Given that McGilchrist’s story depends on a vast body of detailed neuroscientific research, his 140-page critique of empirical science – its methods, its institutions, the peer review process, publication bias and so on – sounds like the intense and sustained application of a saw to the branch on which he is sitting. At the very least, his condemnation of much of bioscience as an example of ‘left hemisphere capture’ is an attack on the sources upon which he depends to arrive at his conclusions. He acknowledges that what he is engaged in is ‘paradoxical’. But he is ‘not as troubled by that as others may be: it may be a sign that I am on the right path’. Equally, it might be a sign that he is on the wrong path.
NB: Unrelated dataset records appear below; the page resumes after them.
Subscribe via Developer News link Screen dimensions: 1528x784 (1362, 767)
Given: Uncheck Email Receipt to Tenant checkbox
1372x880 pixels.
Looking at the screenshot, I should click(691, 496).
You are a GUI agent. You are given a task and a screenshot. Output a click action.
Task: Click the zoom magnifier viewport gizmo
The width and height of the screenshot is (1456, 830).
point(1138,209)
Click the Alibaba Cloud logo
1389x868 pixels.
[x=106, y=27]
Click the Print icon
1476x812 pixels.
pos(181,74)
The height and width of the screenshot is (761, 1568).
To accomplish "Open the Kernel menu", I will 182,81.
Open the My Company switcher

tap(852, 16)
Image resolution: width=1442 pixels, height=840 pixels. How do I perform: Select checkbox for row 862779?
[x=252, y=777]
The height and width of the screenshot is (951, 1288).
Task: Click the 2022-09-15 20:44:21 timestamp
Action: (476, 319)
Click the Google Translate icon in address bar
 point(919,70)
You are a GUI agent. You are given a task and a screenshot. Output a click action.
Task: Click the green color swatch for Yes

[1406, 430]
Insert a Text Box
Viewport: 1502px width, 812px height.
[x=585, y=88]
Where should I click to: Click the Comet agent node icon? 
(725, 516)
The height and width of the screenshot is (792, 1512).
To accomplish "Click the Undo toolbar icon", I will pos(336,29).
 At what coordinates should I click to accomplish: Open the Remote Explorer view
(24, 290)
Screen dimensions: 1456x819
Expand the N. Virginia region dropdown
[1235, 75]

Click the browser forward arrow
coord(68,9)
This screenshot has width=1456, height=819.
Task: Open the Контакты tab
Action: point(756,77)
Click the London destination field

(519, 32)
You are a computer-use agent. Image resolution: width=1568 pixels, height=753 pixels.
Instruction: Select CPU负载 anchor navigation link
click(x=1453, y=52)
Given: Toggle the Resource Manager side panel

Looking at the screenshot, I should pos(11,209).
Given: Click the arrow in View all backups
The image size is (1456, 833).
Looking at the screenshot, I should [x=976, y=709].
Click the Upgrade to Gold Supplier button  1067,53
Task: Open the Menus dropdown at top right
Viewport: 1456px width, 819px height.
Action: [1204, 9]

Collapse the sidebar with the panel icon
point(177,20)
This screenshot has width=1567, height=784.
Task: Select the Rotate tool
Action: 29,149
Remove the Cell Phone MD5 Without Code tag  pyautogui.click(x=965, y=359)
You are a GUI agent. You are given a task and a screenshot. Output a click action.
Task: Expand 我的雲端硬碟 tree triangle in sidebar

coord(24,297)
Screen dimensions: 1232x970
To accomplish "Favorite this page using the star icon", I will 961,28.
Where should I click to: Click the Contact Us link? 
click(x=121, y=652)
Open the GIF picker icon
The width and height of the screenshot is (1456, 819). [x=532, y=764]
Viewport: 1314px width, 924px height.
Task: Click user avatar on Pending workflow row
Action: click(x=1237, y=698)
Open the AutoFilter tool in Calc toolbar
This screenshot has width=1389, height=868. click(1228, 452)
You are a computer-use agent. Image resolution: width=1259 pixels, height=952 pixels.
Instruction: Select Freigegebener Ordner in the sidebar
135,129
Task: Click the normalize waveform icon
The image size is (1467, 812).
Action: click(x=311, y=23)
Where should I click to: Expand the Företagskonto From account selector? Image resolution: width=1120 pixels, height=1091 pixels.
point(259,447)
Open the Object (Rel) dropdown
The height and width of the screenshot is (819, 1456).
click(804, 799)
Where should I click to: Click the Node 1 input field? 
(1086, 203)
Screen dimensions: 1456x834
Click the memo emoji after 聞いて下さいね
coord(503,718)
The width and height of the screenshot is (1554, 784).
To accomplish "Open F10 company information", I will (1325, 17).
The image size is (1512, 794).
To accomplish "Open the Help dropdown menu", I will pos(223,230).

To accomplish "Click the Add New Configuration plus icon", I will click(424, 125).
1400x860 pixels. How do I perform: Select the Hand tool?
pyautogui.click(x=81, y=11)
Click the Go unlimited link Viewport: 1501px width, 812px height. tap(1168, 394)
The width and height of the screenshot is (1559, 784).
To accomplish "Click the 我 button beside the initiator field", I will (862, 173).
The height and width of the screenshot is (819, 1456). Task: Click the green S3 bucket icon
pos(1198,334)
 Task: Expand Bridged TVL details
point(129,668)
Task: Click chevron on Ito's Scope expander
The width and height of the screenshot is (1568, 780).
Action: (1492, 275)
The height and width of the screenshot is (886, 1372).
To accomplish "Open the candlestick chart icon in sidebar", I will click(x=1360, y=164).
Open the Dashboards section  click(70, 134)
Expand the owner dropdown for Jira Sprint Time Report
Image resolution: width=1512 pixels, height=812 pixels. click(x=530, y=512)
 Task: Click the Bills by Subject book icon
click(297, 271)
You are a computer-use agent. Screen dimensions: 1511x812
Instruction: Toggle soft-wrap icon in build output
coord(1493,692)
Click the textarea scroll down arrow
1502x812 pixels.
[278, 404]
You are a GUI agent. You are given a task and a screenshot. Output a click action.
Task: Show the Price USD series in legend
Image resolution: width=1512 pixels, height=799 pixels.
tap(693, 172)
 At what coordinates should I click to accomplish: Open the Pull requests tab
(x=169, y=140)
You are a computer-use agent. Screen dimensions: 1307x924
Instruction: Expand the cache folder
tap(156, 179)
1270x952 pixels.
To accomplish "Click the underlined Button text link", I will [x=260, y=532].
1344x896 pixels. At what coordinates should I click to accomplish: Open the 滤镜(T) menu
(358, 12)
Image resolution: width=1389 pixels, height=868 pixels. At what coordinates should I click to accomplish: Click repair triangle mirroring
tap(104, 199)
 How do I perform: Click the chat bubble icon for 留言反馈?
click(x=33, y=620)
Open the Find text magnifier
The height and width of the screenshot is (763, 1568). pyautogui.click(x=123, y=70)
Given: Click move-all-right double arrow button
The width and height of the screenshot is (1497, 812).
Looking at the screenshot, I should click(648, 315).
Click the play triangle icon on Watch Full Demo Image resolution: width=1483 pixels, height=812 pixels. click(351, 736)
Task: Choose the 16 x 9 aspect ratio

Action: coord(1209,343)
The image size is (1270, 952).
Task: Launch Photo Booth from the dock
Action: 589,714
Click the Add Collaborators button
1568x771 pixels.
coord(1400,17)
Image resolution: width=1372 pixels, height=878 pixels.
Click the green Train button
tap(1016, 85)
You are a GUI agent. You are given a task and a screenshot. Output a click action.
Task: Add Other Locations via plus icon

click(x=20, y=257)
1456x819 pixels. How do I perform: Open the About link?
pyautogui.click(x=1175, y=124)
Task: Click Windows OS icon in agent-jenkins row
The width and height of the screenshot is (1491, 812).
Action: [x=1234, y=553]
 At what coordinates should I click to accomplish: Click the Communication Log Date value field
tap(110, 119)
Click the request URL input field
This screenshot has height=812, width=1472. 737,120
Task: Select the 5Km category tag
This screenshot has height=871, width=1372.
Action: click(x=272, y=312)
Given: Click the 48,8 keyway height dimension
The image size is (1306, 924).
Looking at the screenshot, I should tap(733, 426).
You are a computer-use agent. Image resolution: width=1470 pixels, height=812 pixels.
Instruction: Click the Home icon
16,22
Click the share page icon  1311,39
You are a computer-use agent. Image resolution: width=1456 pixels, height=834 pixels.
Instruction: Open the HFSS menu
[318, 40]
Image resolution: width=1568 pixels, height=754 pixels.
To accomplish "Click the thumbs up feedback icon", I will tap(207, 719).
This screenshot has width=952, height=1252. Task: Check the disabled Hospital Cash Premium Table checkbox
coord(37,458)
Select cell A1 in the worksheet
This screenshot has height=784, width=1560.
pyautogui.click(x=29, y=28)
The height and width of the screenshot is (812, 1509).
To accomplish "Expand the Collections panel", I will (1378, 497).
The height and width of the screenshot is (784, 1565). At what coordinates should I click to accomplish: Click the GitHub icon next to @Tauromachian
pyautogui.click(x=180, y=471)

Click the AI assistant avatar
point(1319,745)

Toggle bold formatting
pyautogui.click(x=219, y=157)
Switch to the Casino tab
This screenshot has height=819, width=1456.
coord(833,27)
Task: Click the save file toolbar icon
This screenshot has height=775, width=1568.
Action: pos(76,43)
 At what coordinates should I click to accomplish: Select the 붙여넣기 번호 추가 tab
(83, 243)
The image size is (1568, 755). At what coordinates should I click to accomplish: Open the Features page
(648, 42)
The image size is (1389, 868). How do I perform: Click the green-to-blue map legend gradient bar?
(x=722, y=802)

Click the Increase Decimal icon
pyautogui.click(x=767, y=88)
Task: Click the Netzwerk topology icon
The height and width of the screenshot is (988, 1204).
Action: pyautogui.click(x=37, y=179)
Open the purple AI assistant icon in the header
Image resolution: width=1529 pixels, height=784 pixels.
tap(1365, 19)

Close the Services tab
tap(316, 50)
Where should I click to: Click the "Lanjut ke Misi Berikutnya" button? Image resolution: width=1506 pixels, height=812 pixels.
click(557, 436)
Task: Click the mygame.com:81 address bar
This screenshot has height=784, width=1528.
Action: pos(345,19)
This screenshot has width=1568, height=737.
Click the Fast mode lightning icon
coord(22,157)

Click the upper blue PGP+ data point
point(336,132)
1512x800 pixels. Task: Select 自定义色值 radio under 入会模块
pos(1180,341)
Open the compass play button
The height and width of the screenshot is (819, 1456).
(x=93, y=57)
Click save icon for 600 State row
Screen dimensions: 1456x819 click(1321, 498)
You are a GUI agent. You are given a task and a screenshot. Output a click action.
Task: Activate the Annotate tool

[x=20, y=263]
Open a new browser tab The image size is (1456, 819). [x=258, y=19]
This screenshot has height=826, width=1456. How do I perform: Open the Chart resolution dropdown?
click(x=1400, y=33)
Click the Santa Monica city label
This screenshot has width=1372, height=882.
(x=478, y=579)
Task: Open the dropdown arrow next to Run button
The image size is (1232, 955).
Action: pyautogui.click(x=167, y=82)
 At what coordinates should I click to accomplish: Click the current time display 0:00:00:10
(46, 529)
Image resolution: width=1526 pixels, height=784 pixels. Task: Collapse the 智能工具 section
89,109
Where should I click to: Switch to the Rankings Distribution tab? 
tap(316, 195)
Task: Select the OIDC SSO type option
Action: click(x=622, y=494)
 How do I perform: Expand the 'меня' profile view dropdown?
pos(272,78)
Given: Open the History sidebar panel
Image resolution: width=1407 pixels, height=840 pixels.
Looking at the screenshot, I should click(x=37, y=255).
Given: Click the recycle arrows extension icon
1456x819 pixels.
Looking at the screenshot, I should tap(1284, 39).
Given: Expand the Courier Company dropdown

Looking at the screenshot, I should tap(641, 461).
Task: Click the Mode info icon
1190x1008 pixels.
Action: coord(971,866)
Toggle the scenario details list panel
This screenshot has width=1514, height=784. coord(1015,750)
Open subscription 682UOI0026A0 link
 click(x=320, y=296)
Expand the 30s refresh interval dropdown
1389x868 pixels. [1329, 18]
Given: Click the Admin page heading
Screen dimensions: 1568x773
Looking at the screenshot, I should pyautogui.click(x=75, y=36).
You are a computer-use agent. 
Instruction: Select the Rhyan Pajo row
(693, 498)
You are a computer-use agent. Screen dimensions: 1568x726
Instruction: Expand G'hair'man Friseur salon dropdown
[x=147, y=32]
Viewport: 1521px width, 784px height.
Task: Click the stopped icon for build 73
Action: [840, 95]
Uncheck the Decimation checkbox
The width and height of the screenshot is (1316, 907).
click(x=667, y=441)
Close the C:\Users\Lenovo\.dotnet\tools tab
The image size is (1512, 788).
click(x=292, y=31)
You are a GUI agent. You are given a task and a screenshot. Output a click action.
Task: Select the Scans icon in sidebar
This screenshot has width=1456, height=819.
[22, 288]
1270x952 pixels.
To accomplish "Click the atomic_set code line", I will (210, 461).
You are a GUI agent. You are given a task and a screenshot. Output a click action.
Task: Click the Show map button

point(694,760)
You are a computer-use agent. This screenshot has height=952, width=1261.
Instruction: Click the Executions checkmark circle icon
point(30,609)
McGilchrist uses the hemisphere hypothesis as a runway from which to take off on an intercontinental flight of ideas encompassing attention, perception, judgement, apprehension, intelligence (cognitive, emotional and social), creativity, schizophrenia and autism, truth (general and scientific), reason, logic, intuition, imagination, the one and the many, time, flow, space, matter, consciousness, value, purpose, the nature of the cosmos and the sense of the sacred. In short, Life, the Universe and Everything.

Some of his digression-rich explorations are welcome oases after the densely referenced neuroscience. They would be more refreshing if they did not always lead back to his twin obsessions with the naughty left hemisphere – that arrogant know-nothing know-all – and the saintly right hemisphere. Admittedly, he does qualify this in places: for example, he denies that he wishes to reduce our mental capacities to patterns of brain activity. But the claim, for instance, that in creative minds the left hemisphere’s inclination to preserve existing models at all costs is corrected by the right hemisphere acting as ‘devil’s advocate’ sounds pretty reductive.

I am sympathetic to some of McGilchrist’s views. His assault on the spatialisation of time, his case for putting the perceiver back into physics, his opposition to the view that living organisms are machines and his critique of neuroscientific experiments that supposedly prove we have no free will are well supported, if not particularly original. The rich seasoning of quotations from scientists, philosophers, mystics, divines and poets makes for some enjoyable reading and the writing is for the most part admirably clear. Ultimately, however, this endless book’s crushing burden of erudition – and McGilchrist’s tendency in places to cite a stream of authorities (with impressive academic titles or Nobel Prizes) as a substitute for a clearly laid out argument – wearied me. Perhaps I am too left-hemisphere.

These massive volumes, which incidentally are beautifully produced and illustrated, will be treasured by true believers in the Gospel of the Two Hemispheres and the doctrine that the left hemisphere leaves us ‘divorced from Nature, alienated from the structures and traditions of a stable society, and indifferent to the divine’. I am not persuaded that, if the hegemony of the left hemisphere remains unchallenged, Western civilisation will collapse. While The Matter with Things offers some interesting insights into our nature and the world in which we find ourselves, they are devalued by being subordinated to what ironically seems a rather reductionist critique of reductionism.